PROBLEM
Whenever a line in the records below holds the string "will", copy it out.

MATERIAL FOR THIS TASK
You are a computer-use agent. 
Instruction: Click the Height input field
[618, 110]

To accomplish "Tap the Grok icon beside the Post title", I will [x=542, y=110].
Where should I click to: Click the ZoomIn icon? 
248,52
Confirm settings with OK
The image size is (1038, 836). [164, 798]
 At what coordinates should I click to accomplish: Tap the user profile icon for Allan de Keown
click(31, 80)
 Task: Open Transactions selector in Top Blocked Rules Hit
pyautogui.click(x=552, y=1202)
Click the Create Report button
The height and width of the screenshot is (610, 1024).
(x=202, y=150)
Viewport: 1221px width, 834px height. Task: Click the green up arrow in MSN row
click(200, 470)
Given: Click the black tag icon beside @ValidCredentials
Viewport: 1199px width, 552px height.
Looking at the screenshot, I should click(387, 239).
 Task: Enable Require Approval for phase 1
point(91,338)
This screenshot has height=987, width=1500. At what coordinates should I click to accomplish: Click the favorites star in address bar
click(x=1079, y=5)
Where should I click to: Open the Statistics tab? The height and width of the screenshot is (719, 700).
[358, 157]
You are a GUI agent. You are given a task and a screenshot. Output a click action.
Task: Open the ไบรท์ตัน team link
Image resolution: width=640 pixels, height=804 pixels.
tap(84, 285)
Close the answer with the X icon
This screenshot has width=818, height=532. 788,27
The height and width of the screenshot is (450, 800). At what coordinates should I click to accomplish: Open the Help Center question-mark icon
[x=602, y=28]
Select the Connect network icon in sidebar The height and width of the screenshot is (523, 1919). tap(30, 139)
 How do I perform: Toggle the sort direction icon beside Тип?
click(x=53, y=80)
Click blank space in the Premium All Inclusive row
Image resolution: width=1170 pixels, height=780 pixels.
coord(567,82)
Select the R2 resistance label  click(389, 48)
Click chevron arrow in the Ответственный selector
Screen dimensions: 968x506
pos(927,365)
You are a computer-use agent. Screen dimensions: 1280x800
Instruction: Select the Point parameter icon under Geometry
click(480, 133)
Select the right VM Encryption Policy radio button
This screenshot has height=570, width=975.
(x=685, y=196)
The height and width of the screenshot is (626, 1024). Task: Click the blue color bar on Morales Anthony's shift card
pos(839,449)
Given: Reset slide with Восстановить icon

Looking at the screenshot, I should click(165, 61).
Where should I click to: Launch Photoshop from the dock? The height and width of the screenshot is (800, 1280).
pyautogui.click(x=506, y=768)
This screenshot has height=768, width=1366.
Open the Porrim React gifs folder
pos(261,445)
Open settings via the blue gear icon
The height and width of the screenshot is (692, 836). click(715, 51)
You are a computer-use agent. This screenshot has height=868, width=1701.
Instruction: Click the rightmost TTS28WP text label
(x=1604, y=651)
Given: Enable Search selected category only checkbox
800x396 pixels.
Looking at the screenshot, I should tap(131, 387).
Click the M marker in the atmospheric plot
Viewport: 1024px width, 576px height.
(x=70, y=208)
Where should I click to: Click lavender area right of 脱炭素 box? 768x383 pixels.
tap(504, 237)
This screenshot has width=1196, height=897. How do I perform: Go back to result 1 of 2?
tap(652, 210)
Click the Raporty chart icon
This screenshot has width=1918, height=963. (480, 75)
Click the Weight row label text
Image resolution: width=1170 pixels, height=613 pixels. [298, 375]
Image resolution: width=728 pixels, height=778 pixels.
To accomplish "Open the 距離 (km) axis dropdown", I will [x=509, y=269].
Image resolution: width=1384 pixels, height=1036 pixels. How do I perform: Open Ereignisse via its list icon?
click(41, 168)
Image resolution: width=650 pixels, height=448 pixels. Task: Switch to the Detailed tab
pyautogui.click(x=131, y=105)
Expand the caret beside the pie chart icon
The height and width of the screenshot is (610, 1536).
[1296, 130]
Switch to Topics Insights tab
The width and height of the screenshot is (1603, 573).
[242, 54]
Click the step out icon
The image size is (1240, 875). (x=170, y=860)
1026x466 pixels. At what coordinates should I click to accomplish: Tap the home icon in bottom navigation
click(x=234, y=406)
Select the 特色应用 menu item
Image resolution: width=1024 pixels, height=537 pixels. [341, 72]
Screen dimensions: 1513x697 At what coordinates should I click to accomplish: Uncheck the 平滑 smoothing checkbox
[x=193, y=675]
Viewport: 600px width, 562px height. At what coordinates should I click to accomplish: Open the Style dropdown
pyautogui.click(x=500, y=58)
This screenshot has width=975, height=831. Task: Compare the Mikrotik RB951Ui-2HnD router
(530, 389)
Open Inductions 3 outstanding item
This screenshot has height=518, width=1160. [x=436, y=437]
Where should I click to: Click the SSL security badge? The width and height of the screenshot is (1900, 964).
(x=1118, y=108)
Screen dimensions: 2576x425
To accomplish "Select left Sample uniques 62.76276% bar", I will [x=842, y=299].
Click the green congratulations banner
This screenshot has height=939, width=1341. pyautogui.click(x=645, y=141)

FINISHED EXERCISE
To accomplish "Tap the Grok icon beside the Post title", I will [x=542, y=110].
To accomplish "Open the 距離 (km) axis dropdown", I will [x=509, y=269].
To accomplish "Select left Sample uniques 62.76276% bar", I will [x=842, y=299].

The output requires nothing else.